Brett Simmers via llvm-dev llvm-dev at lists.llvm.org
Mon Sep 14 16:49:13 PDT 2015


On 9/10/15 9:43 AM, Philip Reames wrote:
> On 09/08/2015 05:29 PM, Brett Simmers wrote:
>> On 9/8/15 9:35 AM, Philip Reames wrote:
>>> On the VM state synching side of things, I'm curious about the tradeoffs
>>> involved in the approach you've used.  I'm guessing from what you said
>>> that you're essentially pre-reserving a set of allocas for the spill
>>> locations, somehow registering those with your runtime once, then
>>> emitting stores down the unlikely path into those allocas.  Is that
>>> roughly right?
>>
>> It's even simpler than that: the stores to spill VM state go directly
>> to the VM locations where those values belong. We only ever side-exit
>> at bytecode boundaries, so every live value has a place to live on the
>> eval stack or in a local variable (every PHP function has a fixed
>> number of local variables, and space for those is allocated on the
>> eval stack).

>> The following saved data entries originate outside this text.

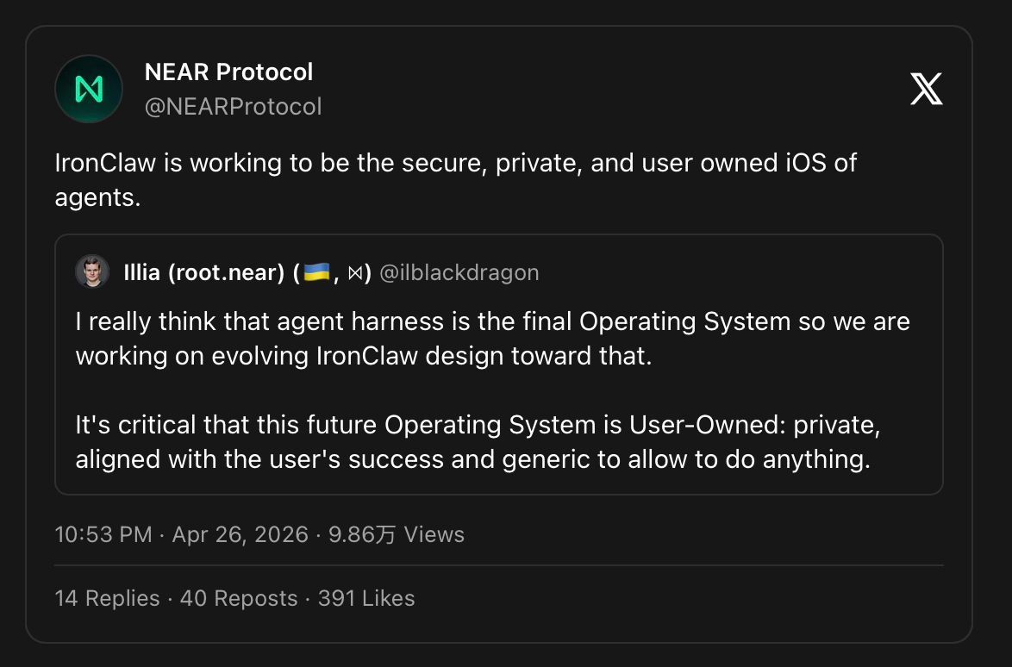Open the Illia (root.near) author name
The height and width of the screenshot is (667, 1012).
(204, 273)
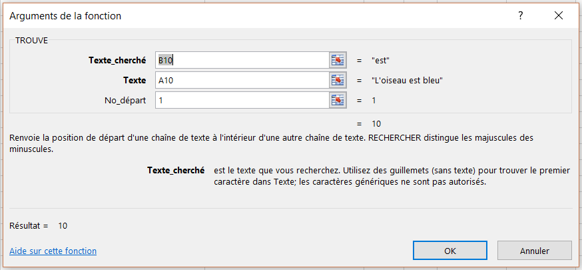Click the Texte field containing A10
Image resolution: width=582 pixels, height=270 pixels.
(242, 81)

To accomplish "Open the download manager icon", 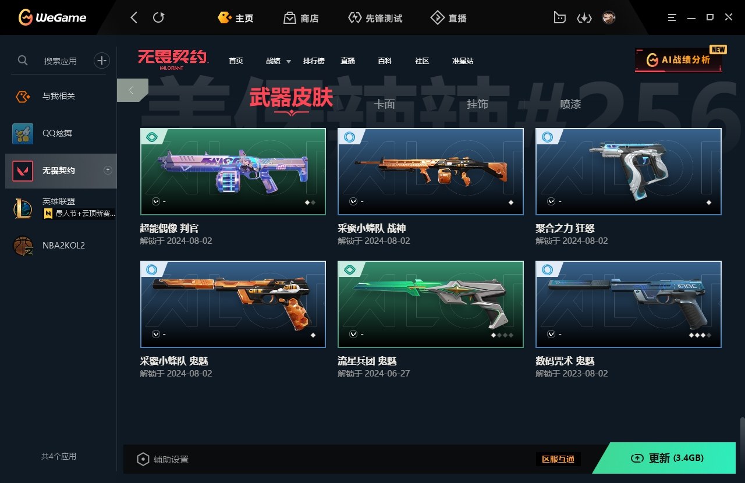I will point(584,18).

This means that the side-exit path doesn't have to know
>> if the next bytecode is going to executed by the interpreter or by
>> more jitted code, since they'll both read values from the same locations.
> Ah, gotcha.  I'd assumed your were intermixing your language and
> execution stacks.  Yeah, if you're maintaining them separately,
> transitioning becomes much easier.
>
> Just as a sanity check, the compiled code does end up forwarding all the
> loads and keeping everything in registers within a single compilation
> right?  I'd assume you'd have to for decent performance, but your
> description almost makes it sound like it doesn't.

Ah yeah, forgot to mention that we had a separate eval stack :). We've 
tossed around a few ideas about how to merge the C++ and PHP stacks but 
it would be a lot of work and I don't expect it to happen any time soon.

And yeah, within a single compilation unit we keep whatever we can in 
registers. There are a few cases where I've seen our optimizations miss 
something that LLVM cleaned up later but those are rare and tend to be 
in patterns that we haven't seen show up in hot code.